Less than 52% of Americans have a life insurance policy. Statically, 40% of Americans cannot cover three months of living expenses after the breadwinner dies.
Here are some reasons why you should not focus on dying but the benefits of having life insurance.
You can use the policy as debt protection or college funding. You can use the policy to fund legacy church or non-profit charitable giving. You can use the policy for estate planning to cover taxes for your living beneficiaries.
When a life policy is paid out to the beneficiary it is not taxed. Additionally, you can also have a final expense policy that will cover those costs, allowing for the full-face value to be paid.

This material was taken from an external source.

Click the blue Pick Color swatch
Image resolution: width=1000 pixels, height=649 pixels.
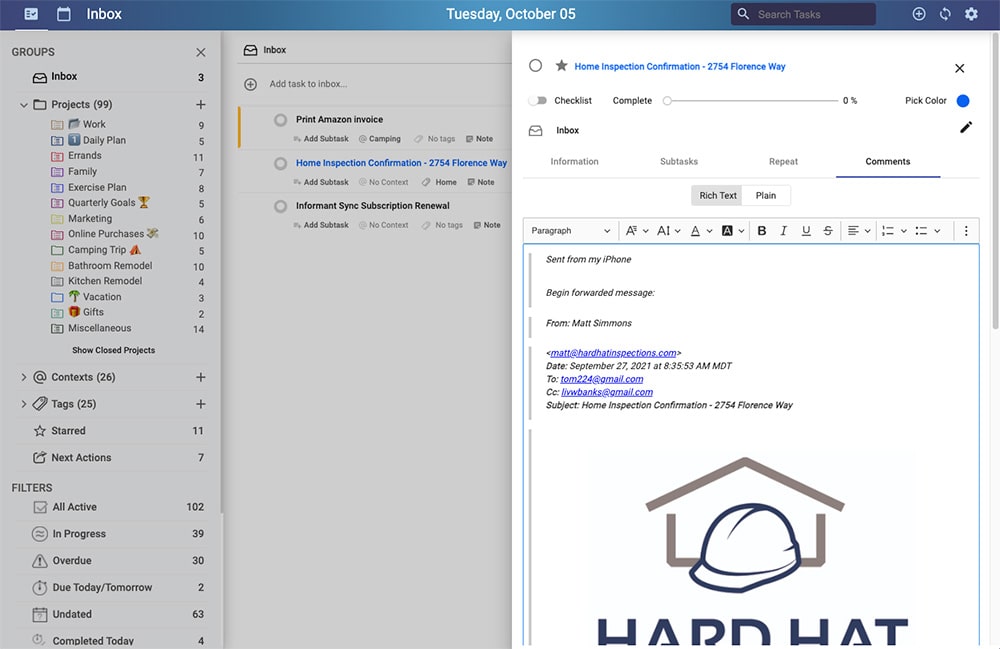[x=963, y=101]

Life insurance is a great hedge against running out of money when you retire.
Here are the facts you need to know.
There are three types of life insurance policies. Whole Life, Term life and Final Expense.
Term Life means exactly that. It is a ten-to-thirty-year term. At the end of the term, the policy is gone, unless you have a term conversion or return of premium as part of the policy.
Universal Life is more flexible than Whole Life and allows you to raise or lower your premiums within certain limits, and it can be cheaper than whole life coverage. However, if your investments underperform, or you underpay for too long, it could affect your death benefit or cause the policy to lapse.
Whole Life is permanent insurance with a guaranteed cash value. Your premiums are fixed and do not change. Some policies are dividend paying and some are non-participating. You can borrow from the cash value at a low interstate rate.
Final Expense is a Whole Life policy used for burial costs. Policies under $50,000 are issued up to age of eighty years of age with no medical underwriting.